„Selbst ein schwacher Schimmer an Hoffnung reicht aus, um das gesamte dunkle Universum zu erleuchten.“
Der blaue Stein liegt still im tiefen Wald. Er glaubt, er würde für immer dort bleiben, bis zum letzten Tag der Erde. Doch dann brennt ein großes Feuer den Wald nieder und der blaue Stein wird in zwei Teile gebrochen. Der eine Teil verbleibt im Wald, der andere wird von Menschen in eine ferne Stadt transportiert …
Eine Geschichte über Einsamkeit, Sehnsucht und Suche. (Verlagsinfo)
Mein Eindruck:
Einsamkeit, Sehnsucht und Suche beschreiben dieses Werk sehr zutreffend. Genau das sind die Motive, die es ausmachen und die vor allem für den Leser spürbar und auf ihn übertragen werden.
Ich muss zugeben, dass ich zunächst etwas skeptisch war. Ein Bilderbuch für Erwachsene? Für Kinder kennt man es ja, aber von einem Bilderbuch für Erwachsene hatte ich bis dato noch nichts gehört. Dementsprechend war ich doch ein wenig skeptisch, da ich befürchtete, dass es sehr kitschig werden könnte. Aber dem war ganz und gar nicht so. ‚Der blaue Stein‘ ist ein wahnsinnig seriöses und trauriges Werk, das mich wirklich gefesselt hat. Zwar bietet die Story nicht viel Abwechslung – aber das ist auch gar nicht nötig. Auch ohne bewegt dieses Werk und nimmt den Leser mit auf eine außergewöhnliche und dennoch alltägliche Reise.
Aber erst mal von Anfang an: Das Cover hat mich sofort angesprochen. Nicht wegen der Zeichnung selbst oder wegen der Kinder, die darauf zu sehen sind. Sondern schlichtweg aufgrund der Tatsache, dass der Stein, der auf dem Cover abgebildet ist, durch das Material hervorgehoben ist. Selbst ohne den Titel weiß der Leser also sofort, um was es gehen wird. Bis dahin habe ich mich trotzdem noch gefragt, ob es wirklich um einen Stein gehen würde… Denn was für eine Story sollte man um einen Stein stricken können?

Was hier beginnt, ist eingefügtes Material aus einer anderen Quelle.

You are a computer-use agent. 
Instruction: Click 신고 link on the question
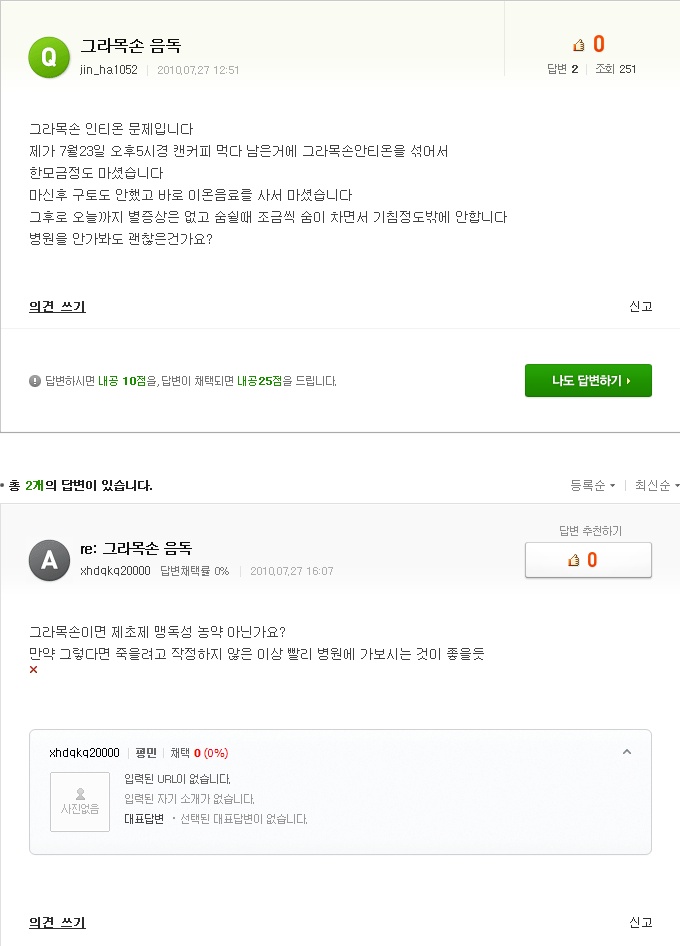coord(641,307)
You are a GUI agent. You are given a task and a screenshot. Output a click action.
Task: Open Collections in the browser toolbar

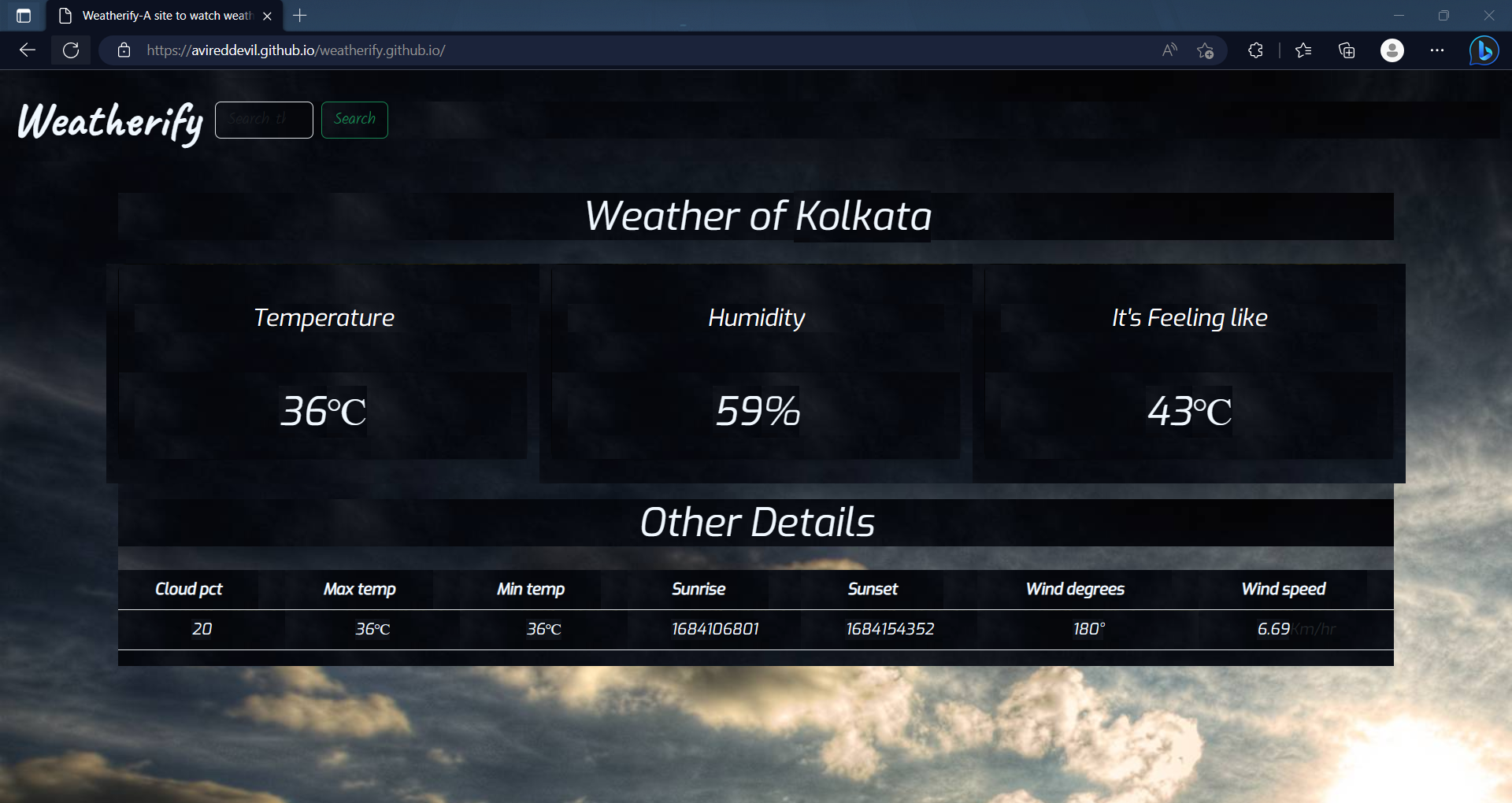coord(1346,50)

‚Der blaue Stein‘ ist den Eltern des Künstlers gewidmet. Er selbst war an Leukämie erkrankt und hatte sein erstes Buch als Abschiedsgeschenk verfasst. Mit diesem Wissen wird das Bilderbuch direkt noch viel trauriger. Aber gleichzeitig gibt es auch Hoffnung. Denn ‚Der blaue Stein‘ ist nicht jenes erste Werk, das ein Abschiedsgeschenk sein sollte. Jimmy Liao hat den Kampf gegen den Krebs gewonnen und kann uns deswegen nun umso mehr mit seinen Büchern beglücken. Dieser Kontrast zwischen Hoffnung und Angst zieht sich durch das gesamte Buch – sicherlich ist es nicht zu viel Interpretation, zu glauben, dass dies auch Jimmy Liaos Gefühlsleben darstellt(e).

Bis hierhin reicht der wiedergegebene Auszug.